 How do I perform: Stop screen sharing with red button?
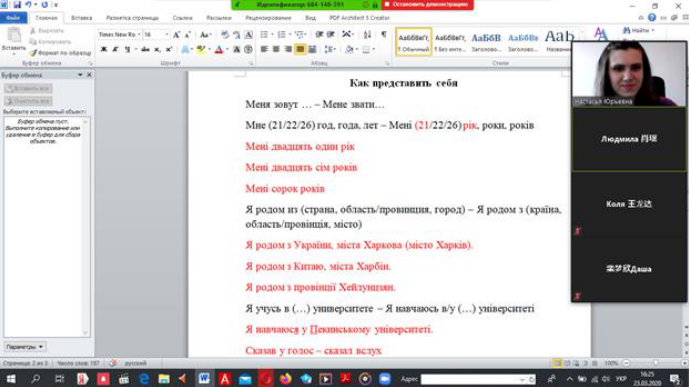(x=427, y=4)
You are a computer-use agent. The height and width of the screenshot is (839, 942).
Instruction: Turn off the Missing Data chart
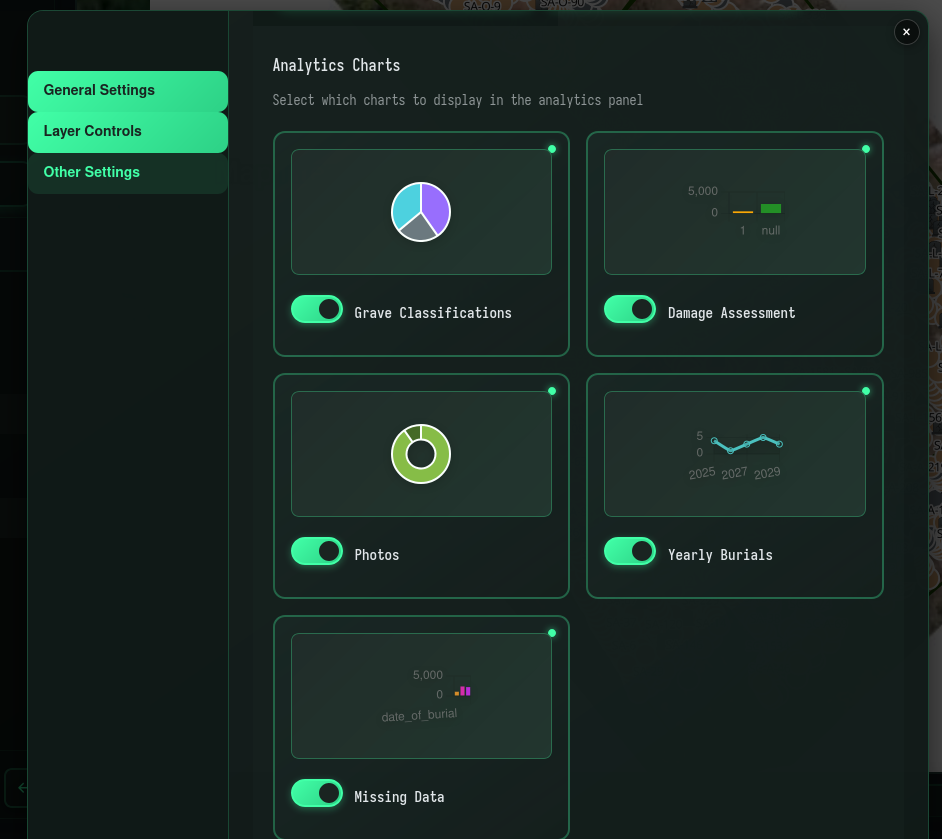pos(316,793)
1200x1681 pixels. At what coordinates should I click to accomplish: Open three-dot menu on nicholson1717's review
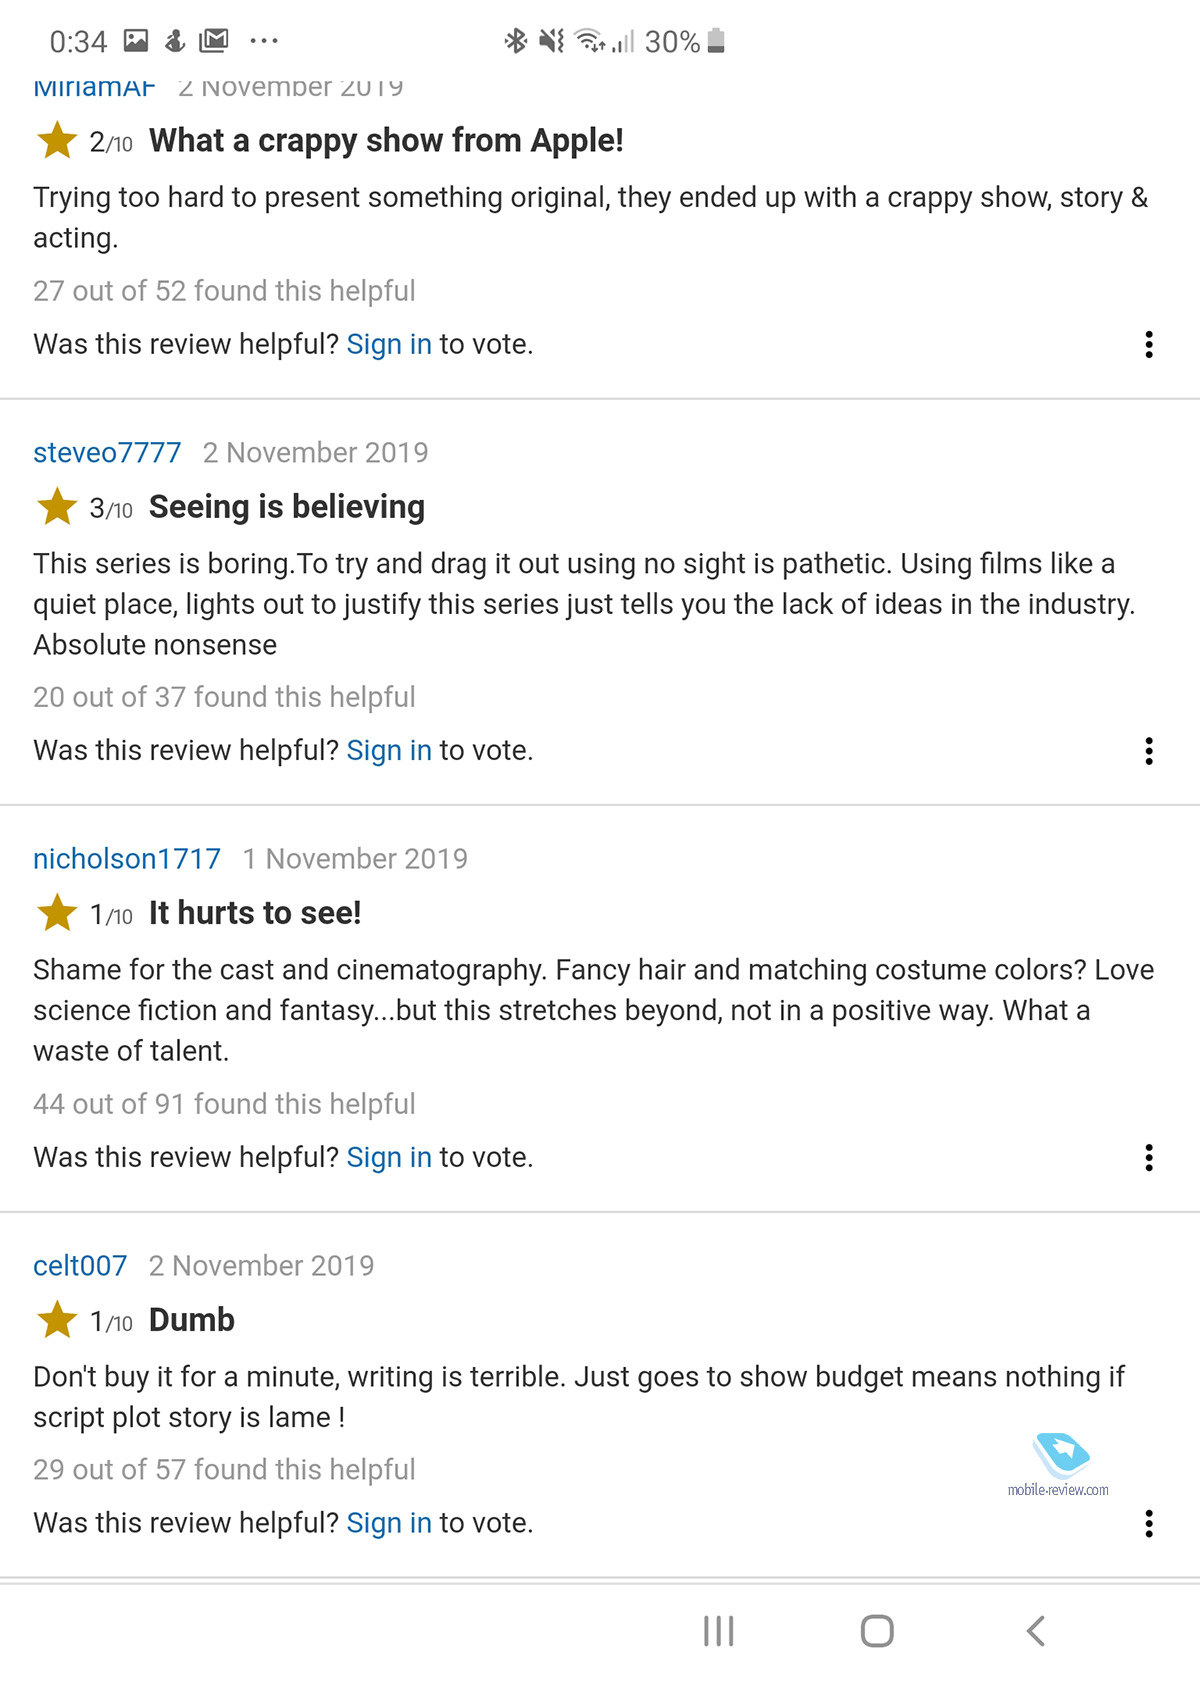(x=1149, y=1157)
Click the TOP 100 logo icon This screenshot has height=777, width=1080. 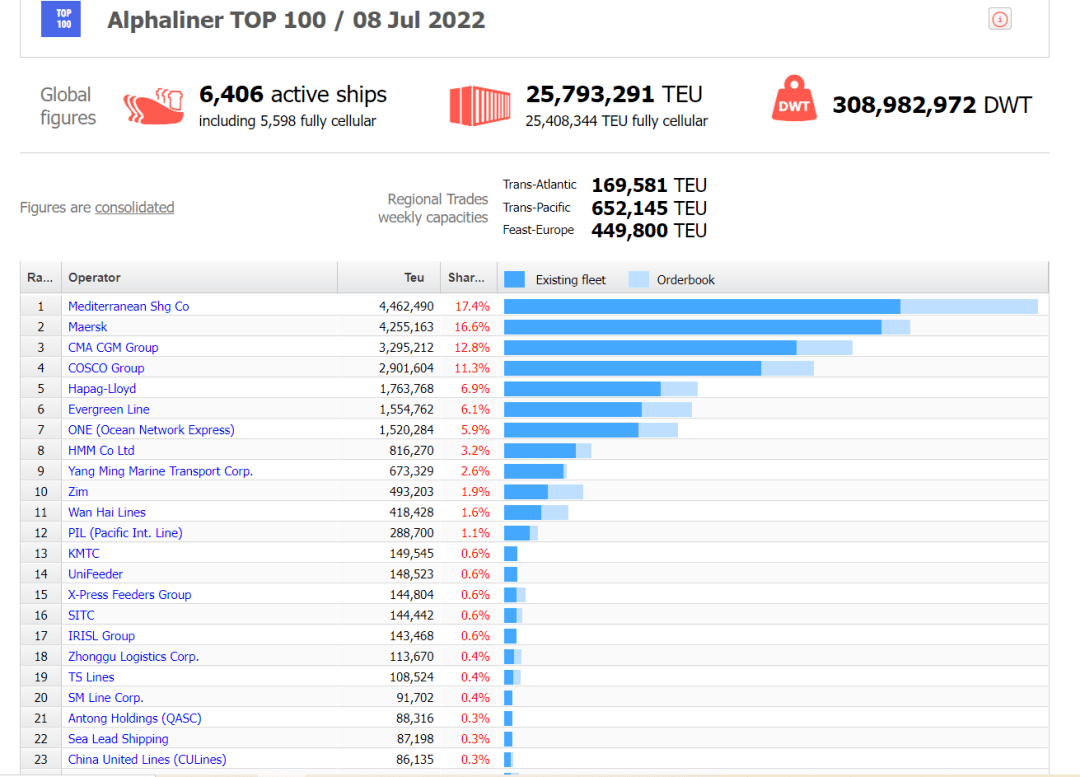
★ ★ ★ ★ ★ ★ ★
_What to do_
Write out the listing again with "screenshot" swapped for "screen capture" everywhere and nothing else changed, and leave the pictures out.

_Task output_
 How do I perform: Stop screen sharing with red button?
(x=427, y=4)
You are a computer-use agent. The height and width of the screen capture is (839, 942).
Instruction: Turn off the Missing Data chart
pos(316,793)
1200x1681 pixels. At what coordinates should I click to accomplish: Open three-dot menu on nicholson1717's review
(x=1149, y=1157)
Click the TOP 100 logo icon This screen capture has height=777, width=1080. 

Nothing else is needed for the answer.